* [Task requirements]: Please copy the passage of the patent claims word for word, starting at "6. The method" and ending at "about 1 mD.".

4. The method of claim 1, wherein at least one of the third
fractures extends towards the second wellbore from a new initiation
port from the first wellbore, and wherein the at least one third
fracture does not intersect with the first fracture or the second
fracture.
5. The method of claim 1, wherein at least some of the hydrocarbons
produced from the second wellbore comprise hydrocarbons produced
through at least one of the fourth fractures.
6. The method of claim 1, wherein the first wellbore comprises a
substantially horizontal wellbore in the formation.
7. The method of claim 1, wherein the first wellbore is positioned
in a portion of the subsurface formation with an average matrix
permeability of at most about 1 mD.
8. The method of claim 1, further comprising adding proppant to the
first fluid for at least some of the period of time when at least
the portion of the first fluid is provided at the pressure above
the fracture pressure of the subsurface formation.
9. The method of claim 1, wherein the first fluid comprises at
least about 95% by weight water.
10. The method of claim 1, wherein the first fluid comprises carbon
dioxide and/or natural gas.
11. The method of claim 1, further comprising intermittently adding
diverter material or plugging agent to the first fluid.
12. The method of claim 1, wherein the second fluid comprises at
least about 95% by weight water.
13. The method of claim 12, wherein the second fluid further
comprises anionic surfactant, cationic surfactant, zwitterionic
surfactant, non-ionic surfactant, or combinations thereof.
14. The method of claim 1, wherein the second fluid comprises
carbon dioxide and/or natural gas.
15. The method of claim 1, wherein at least the portion of the
first fluid provided at the pressure above the fracture pressure of
the formation comprises at least about 25% by weight of a total
injection volume of the first fluid.
16. A method of treating a subsurface formation, comprising:
providing a first fluid into a first wellbore, a first fracture and
a second fracture emanating from the first wellbore into the
formation, at least some hydrocarbons having been produced from the
formation through the first fracture and the second fracture and
through the first wellbore, wherein at least 25% by weight of the
first fluid is provided at a pressure above a fracture pressure of
the subsurface formation for a selected period of time to form a
third fracture in the formation; wherein at least a portion of the
first fluid increases a minimum horizontal stress in a first volume
of the formation substantially surrounding the first fracture,
wherein at least a portion of the first fluid increases a minimum
horizontal stress in a second volume of the formation substantially
surrounding the second fracture, and wherein at least a portion of
the first fluid increases a minimum horizontal stress in a third
volume of the formation substantially surrounding the third
fracture; wherein a fourth volume of the formation is located
outside of the first volume, the second volume, and the third
volume, and wherein the fourth volume has a minimum horizontal
stress below the minimum horizontal stress in the first volume, the
minimum horizontal stress in the second volume, and the minimum
horizontal stress in the third volume after the first fluid is
provided into the first wellbore; forming one or more fourth
fractures emanating from a second wellbore in the formation,
wherein the second wellbore is substantially parallel to the first
wellbore, and wherein at least one of the fourth fractures emanates
from the second wellbore and propagates into the fourth volume of
the formation; producing hydrocarbons from the first wellbore;
providing a second fluid into the first wellbore after producing at
least some hydrocarbons from the first wellbore; and producing
hydrocarbons from the second wellbore after forming the fourth
fractures.

* [Data excerpts]:

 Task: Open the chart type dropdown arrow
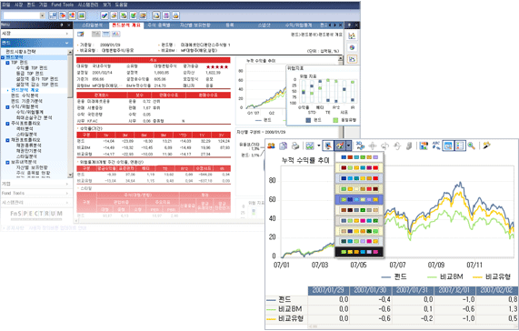point(318,145)
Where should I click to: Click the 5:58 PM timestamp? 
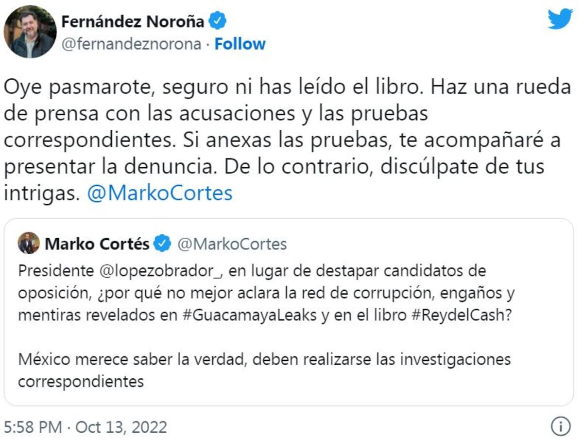(33, 427)
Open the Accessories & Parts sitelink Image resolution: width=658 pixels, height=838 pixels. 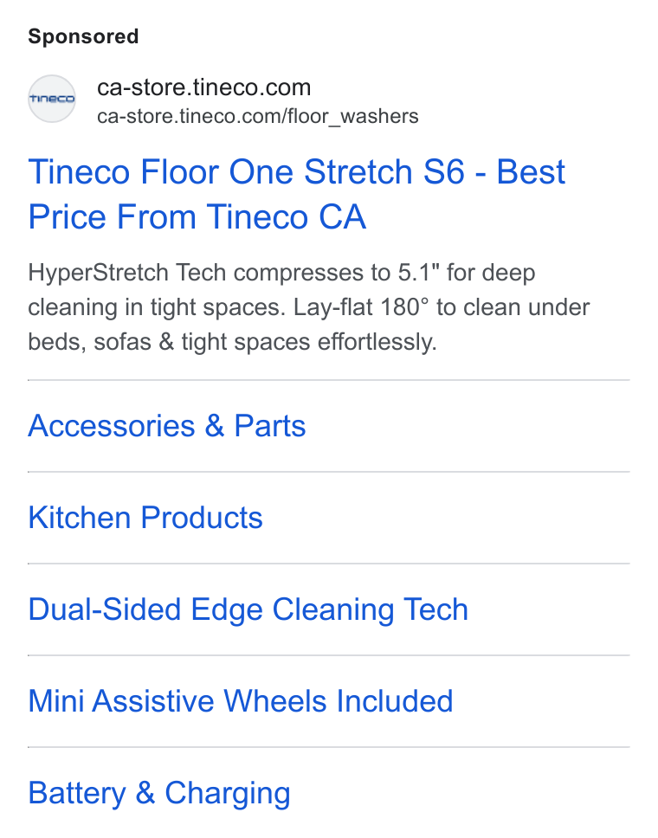167,426
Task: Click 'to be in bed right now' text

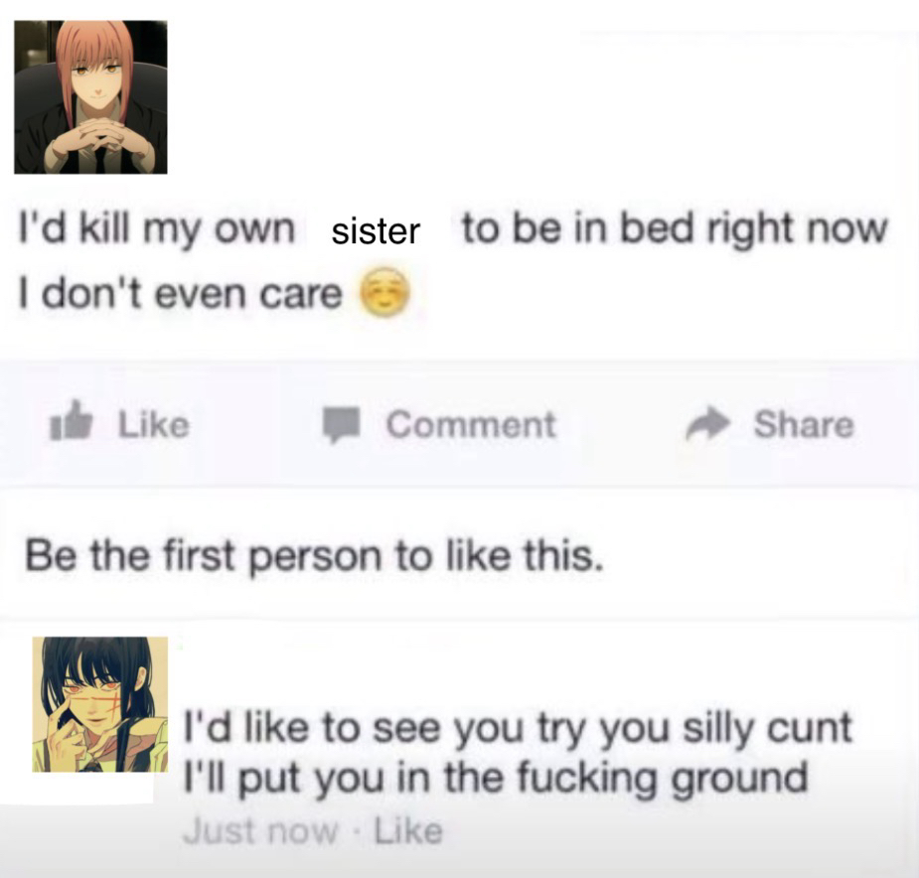Action: (675, 229)
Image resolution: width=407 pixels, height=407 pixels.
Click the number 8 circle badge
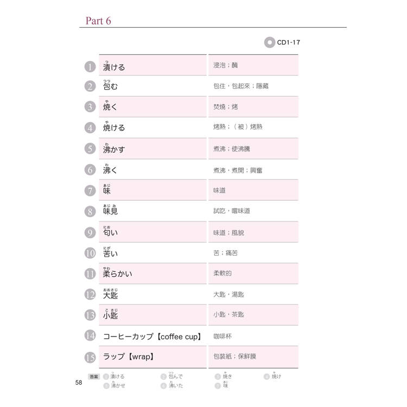[90, 211]
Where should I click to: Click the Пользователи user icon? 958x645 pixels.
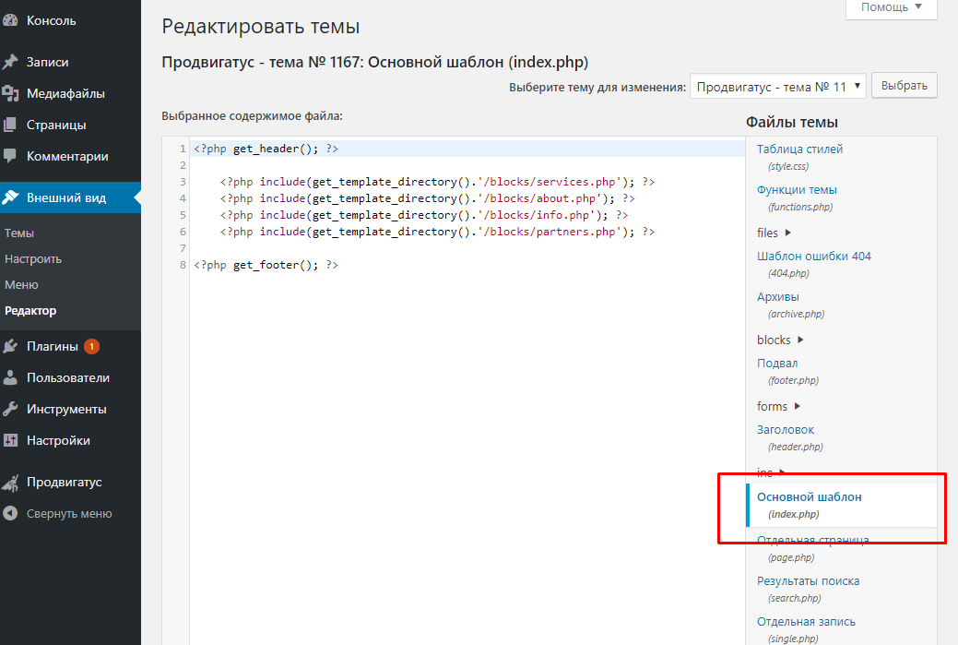[11, 377]
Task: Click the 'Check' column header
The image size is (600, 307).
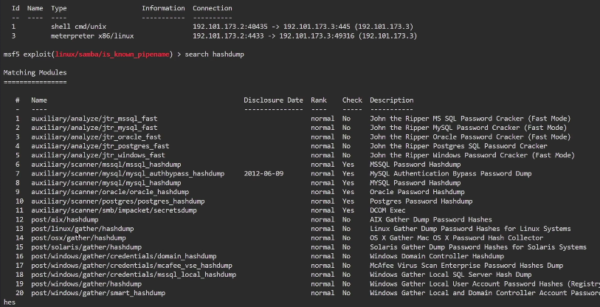Action: (x=352, y=100)
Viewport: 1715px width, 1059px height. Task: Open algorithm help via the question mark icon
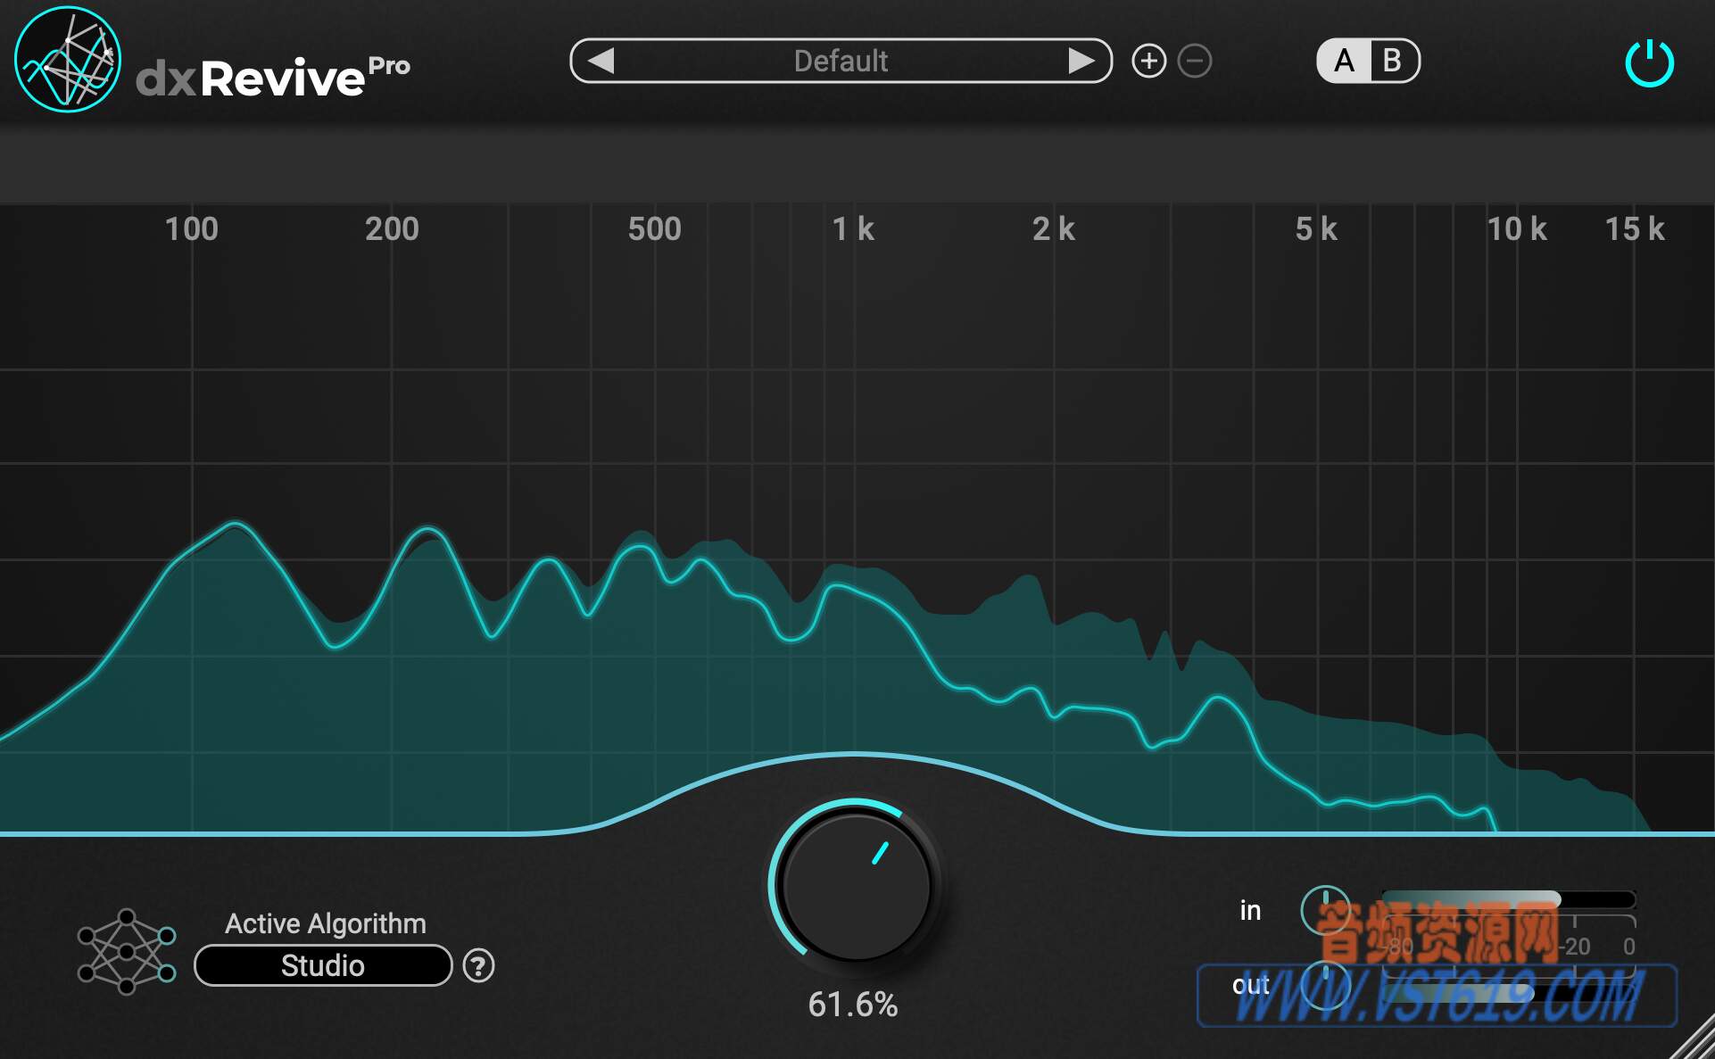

* [Response for this exercise]:
6. The method of claim 1, wherein the first wellbore comprises a
substantially horizontal wellbore in the formation.
7. The method of claim 1, wherein the first wellbore is positioned
in a portion of the subsurface formation with an average matrix
permeability of at most about 1 mD.